● Document segment:
In his classic study Democracy in America (1835),
Alexis de Tocqueville described what he believed was a true
meritocracy at work. Here was a country lacking a nobility and an
aristocracy. The Adamses, the closest America had to an elite,
recently had been voted out of office, usurped by that Tennessee
ruffian Old Hickory. For years, Tocqueville’s analysis seemed
prophetic. Seven U.S. presidents were hatched in log cabins before
the New England Establishment re-established itself.
The reign of the WASPs lasted well into the 20th century. But by
the 1960s, America had elected its first Irish Catholic president
and its prestigious colleges and universities were (theoretically,
at least) thrown open to all smart kids — as opposed to all
privileged kids.
Of course, we all know what happened in the 1960s. Things fell
apart. And things have been falling apart ever since.

● Tasks to perform:
1. Write out the part of the passage on American meritocracy that opens with the words containing "In his classic" and closes with "Establishment re-established itself.".
2. In the passage on American meritocracy, how many U.S. presidents were hatched in log cabins before the New England Establishment re-established itself?

● Supplied material:

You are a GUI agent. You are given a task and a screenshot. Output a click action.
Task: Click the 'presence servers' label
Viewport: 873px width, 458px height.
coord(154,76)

● Task answers:
1.
In his classic study Democracy in America (1835),
Alexis de Tocqueville described what he believed was a true
meritocracy at work. Here was a country lacking a nobility and an
aristocracy. The Adamses, the closest America had to an elite,
recently had been voted out of office, usurped by that Tennessee
ruffian Old Hickory. For years, Tocqueville’s analysis seemed
prophetic. Seven U.S. presidents were hatched in log cabins before
the New England Establishment re-established itself.

2. Seven.